Task prompt:
In the items below, find every line that contains the word "Identify" and copy each of those lines in full.

Information given:
>>
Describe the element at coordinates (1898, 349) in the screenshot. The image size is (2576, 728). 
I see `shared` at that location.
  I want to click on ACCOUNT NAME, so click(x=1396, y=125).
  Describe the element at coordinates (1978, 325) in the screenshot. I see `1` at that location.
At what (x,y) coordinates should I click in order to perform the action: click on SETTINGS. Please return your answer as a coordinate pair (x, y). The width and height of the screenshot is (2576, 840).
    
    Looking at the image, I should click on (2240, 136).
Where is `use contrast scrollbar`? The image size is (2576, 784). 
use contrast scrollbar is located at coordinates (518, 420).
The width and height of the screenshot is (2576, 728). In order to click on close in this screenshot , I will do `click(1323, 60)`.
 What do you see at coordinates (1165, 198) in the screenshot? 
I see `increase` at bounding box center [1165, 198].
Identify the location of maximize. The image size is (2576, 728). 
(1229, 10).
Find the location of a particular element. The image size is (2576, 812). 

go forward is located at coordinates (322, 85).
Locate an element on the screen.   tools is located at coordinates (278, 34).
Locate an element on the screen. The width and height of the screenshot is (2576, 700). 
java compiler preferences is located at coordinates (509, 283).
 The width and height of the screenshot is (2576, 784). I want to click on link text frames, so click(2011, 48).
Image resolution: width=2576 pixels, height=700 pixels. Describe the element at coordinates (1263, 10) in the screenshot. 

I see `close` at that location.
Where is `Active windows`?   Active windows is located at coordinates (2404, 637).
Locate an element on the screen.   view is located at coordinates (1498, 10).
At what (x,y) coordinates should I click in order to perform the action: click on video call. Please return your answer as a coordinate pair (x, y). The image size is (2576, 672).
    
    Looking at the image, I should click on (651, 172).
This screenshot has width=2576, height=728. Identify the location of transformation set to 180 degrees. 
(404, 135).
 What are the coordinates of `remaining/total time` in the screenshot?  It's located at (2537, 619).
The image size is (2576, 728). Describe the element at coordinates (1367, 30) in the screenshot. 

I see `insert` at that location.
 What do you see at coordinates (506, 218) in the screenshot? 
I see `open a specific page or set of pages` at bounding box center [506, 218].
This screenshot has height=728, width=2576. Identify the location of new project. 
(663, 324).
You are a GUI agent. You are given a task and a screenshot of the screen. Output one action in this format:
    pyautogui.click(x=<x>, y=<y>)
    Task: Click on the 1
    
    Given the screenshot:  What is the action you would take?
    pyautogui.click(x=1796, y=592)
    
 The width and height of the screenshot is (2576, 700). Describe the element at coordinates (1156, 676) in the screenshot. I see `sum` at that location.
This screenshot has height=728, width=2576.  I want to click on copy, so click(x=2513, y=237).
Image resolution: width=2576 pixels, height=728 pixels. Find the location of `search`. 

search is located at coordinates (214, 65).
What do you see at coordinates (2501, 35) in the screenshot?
<<
The output:
Identify the location of maximize. The image size is (2576, 728). 
This screenshot has width=2576, height=728. Identify the location of transformation set to 180 degrees. 
This screenshot has height=728, width=2576. Identify the location of new project. 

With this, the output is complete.